JOHNSTOWN, Pa. – Should a movie be made about Don Bailey, it might borrow a bit from George Bailey, the fictional film hero with the same surname, and borrow the cinematic title, too – “It’s a Wonderful Life.”

At 70 years of age, with 45 of those having been spent as head football coach at Forest Hills High School through the 2018 season, Bailey recently paused to contemplate his selection to the Cambria County Sports Hall of Fame and note, “It’s been a good ride. I’d like to think I could still coach, but my wife would say I couldn’t; not physically.

“Things happen. I still look good on the outside, but have problems on the inside. Still, I’ve been blessed.”

Bailey will be inducted into the six-member Class of 2020 at an Oct. 16 banquet at the Frank J. Pasquerilla Conference Center.

The ceremony twice was postponed due to the COVID-19 pandemic.

Bailey’s “good ride” was limousine-quality, with 375 career wins, 10 district championships and 27 playoff appearances, including winning the first District 6 Class 3A title when playoffs were instituted in 1985.

Along the way, Bailey maintained a belief in defense, but opened up his attack to change with the times and stay on the cutting edge offensively. Four of his quarterbacks – his son Brandon, Adam Cecere, Travis Rearick and Justin Myers – threw for more than 5,000 career passing yards. Myers succeeded Don when he retired as the Forest Hills coach.

“For my dad, it was all about how to win the game,” said Brandon, who quarterbacked the Rangers to the western finals of the state playoffs as a senior and has coached against his father. “He certainly was known for his great defenses.

“But he was a pioneer in our area and throughout Pennsylvania offensively with the four-wide receiver sets and spreading the field. He knew sometimes you had to outscore people.”

Under Don Bailey, Forest Hills became a program that reloaded annually, didn’t rebuild.

The 1994 Rangers lost to Mount Carmel, 20-14 in double overtime, in the Class 2A state championship game.

Bailey’s 1991 team lost a heartbreaking 12-6 decision to Aliquippa in the Class 2A western finals. The Quips, who had a 2,000-yard rusher in Chico Williams and future NFL great Ty Law, went on to demolish Hanover 27-0 for the state crown.

The Forest Hills defense held Aliquippa to seven first downs and a net of 87 rushing and 28 passing yards.

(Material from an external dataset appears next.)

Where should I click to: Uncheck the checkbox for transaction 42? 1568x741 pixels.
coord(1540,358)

Brandon Bailey played with an injured back vs. Aliquippa and receiver/running back Tim Baumgardner wore a harness on his separated shoulder that didn’t allow him to raise his arm.

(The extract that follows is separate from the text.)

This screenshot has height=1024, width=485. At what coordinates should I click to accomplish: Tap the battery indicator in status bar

“It was,” Don Bailey said, “a really tough loss.”

That Forest Hills team had foreshadowed its great season with a preseason scrimmage against a strong Class 3A Greater Johnstown team.

A crowd every bit of four thousand people showed up at Forest Hills to watch the Rangers win against a Trojans squad that had quarterback Brian Mangiafico, who would go on on to earn The Associated Press Big School Player of the Year award, and future Canadian Football League great Geroy Simon.

“The crowd was just unbelievable,” Don Bailey said.

As proud as he is of the athletic accomplishments, Bailey is proud, too, of his work as an administrator in the Forest Hills School District, where he helped influence students in general just as he did his football players.

“I always told the board football coaching was secondary to my position in the administration,” he said. “But I’m proud of what we accomplished in football, beyond the wins and the championships.

“I only had one professional football player – Joe Jones, who was with the Colts for a year.

“But I had a lot of people who were successful in life, hundreds if not thousands, including a lot of professional people.

“They became doctors, teachers, lawyers. We taught them the most important thing is to be a better husband, father, citizen.”

Bailey graduated from Forest Hills and was a multi-sport standout there. He attended Southern Illinois, but suffered a major knee injury.

Bailey transferred to California University of Pennsylvania, where he finished undergraduate and graduate work. He also gained superintendent certification at Penn State.

Don and his wife Diane are parents of two sons. Brandon is an administrator and football coach in the Richland School District and Derek works for Apple on Long Island, New York.

“Derek is still playing in a competitive flag football league at age 38,” Bailey said. “Football is in the blood of this family.”